Collect every line in the items below that contains the word "Informational", and copy each of those lines in full.

━━━ Data ━━━

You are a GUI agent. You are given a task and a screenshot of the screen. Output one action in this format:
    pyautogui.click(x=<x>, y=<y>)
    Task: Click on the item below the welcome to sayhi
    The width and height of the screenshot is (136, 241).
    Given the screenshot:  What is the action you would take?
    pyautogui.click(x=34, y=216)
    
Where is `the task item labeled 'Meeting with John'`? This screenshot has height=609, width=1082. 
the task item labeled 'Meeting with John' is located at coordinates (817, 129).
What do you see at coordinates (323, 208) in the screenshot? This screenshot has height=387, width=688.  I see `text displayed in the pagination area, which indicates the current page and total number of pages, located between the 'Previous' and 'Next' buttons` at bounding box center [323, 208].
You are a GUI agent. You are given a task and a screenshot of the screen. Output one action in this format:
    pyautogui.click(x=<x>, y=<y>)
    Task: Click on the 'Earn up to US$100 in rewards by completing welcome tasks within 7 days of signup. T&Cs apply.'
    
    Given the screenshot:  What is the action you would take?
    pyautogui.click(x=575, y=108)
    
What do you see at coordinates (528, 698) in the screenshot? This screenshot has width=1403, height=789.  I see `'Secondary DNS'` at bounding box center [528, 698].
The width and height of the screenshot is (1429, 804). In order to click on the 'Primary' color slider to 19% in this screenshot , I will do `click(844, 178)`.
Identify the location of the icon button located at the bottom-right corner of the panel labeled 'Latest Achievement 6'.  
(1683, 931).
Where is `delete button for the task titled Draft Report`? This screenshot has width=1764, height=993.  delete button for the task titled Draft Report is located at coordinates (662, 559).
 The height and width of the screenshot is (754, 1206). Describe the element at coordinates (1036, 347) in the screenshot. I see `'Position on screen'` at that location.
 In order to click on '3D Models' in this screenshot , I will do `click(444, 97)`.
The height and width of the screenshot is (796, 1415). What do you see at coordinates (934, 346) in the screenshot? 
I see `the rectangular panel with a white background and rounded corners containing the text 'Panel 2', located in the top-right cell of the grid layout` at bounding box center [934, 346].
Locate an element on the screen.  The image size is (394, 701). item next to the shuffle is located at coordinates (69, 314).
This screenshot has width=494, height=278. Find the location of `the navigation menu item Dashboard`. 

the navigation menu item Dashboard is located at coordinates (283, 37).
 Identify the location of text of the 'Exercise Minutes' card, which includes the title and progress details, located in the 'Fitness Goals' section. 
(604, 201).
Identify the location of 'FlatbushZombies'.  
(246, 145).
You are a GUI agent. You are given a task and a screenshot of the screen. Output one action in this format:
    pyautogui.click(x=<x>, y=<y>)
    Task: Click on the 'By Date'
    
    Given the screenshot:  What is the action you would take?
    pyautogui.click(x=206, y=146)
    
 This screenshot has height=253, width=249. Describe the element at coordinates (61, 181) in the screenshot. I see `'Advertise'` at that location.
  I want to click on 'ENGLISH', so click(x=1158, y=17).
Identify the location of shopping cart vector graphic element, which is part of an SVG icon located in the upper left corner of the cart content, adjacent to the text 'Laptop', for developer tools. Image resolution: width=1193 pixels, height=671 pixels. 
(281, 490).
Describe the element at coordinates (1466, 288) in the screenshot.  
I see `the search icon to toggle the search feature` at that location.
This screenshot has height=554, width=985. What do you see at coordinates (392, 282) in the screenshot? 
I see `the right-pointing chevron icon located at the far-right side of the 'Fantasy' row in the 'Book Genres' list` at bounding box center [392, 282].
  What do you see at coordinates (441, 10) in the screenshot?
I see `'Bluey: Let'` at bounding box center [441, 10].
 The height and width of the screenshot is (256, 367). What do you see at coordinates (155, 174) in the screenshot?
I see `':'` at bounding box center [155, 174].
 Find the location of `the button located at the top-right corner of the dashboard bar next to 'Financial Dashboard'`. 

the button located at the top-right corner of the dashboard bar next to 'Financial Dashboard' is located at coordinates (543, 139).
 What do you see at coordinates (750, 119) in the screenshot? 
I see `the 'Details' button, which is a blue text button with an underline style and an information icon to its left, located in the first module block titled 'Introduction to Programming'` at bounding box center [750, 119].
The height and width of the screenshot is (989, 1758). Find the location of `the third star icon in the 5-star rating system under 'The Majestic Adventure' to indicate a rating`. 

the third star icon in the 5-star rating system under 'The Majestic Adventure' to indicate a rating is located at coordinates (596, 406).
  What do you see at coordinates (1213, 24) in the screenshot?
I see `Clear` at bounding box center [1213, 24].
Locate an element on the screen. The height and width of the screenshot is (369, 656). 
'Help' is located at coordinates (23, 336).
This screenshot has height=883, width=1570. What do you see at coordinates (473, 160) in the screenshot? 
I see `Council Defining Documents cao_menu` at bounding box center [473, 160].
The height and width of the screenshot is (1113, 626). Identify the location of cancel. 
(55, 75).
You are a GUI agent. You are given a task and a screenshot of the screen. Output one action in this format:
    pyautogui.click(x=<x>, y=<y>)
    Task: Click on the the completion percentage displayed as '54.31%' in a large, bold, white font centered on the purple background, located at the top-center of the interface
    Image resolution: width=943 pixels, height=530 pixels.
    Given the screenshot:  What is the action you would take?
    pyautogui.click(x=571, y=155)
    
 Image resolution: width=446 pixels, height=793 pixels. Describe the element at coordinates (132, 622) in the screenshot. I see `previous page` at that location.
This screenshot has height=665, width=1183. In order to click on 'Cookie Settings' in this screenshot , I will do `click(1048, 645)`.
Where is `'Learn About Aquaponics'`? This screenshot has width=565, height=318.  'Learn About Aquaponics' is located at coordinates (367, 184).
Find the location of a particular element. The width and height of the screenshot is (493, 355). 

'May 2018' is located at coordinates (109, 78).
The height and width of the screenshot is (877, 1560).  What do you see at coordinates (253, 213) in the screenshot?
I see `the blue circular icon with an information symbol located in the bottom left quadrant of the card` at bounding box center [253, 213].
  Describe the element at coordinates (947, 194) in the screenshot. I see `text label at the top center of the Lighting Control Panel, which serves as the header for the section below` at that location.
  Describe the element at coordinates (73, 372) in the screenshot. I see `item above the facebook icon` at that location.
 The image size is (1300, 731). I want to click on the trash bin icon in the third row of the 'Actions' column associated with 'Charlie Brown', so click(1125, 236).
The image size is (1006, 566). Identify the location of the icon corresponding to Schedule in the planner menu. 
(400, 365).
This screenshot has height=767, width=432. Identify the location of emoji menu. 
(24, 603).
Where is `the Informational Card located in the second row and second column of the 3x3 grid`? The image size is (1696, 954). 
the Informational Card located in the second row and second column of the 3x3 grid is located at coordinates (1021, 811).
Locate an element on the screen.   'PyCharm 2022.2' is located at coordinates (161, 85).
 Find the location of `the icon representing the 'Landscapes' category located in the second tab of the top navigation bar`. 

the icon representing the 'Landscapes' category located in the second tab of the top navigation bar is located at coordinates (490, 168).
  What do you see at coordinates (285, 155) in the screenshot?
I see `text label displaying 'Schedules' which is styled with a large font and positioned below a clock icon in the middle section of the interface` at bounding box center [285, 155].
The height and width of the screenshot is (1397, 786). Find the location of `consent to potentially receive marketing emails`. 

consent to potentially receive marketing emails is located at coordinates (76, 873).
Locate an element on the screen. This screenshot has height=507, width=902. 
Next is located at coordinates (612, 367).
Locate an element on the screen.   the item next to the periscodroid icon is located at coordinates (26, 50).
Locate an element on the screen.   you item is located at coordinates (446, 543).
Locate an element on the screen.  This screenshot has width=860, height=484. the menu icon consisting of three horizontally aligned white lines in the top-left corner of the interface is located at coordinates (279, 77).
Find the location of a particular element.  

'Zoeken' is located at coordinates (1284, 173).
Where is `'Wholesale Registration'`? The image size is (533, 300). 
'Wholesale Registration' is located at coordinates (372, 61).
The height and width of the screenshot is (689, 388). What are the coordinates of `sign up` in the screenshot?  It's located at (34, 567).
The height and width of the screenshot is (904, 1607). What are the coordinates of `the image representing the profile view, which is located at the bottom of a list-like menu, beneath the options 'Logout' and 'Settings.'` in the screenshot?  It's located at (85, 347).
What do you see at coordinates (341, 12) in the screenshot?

━━━

_Written solution_
Where is `the Informational Card located in the second row and second column of the 3x3 grid`? The image size is (1696, 954). 
the Informational Card located in the second row and second column of the 3x3 grid is located at coordinates (1021, 811).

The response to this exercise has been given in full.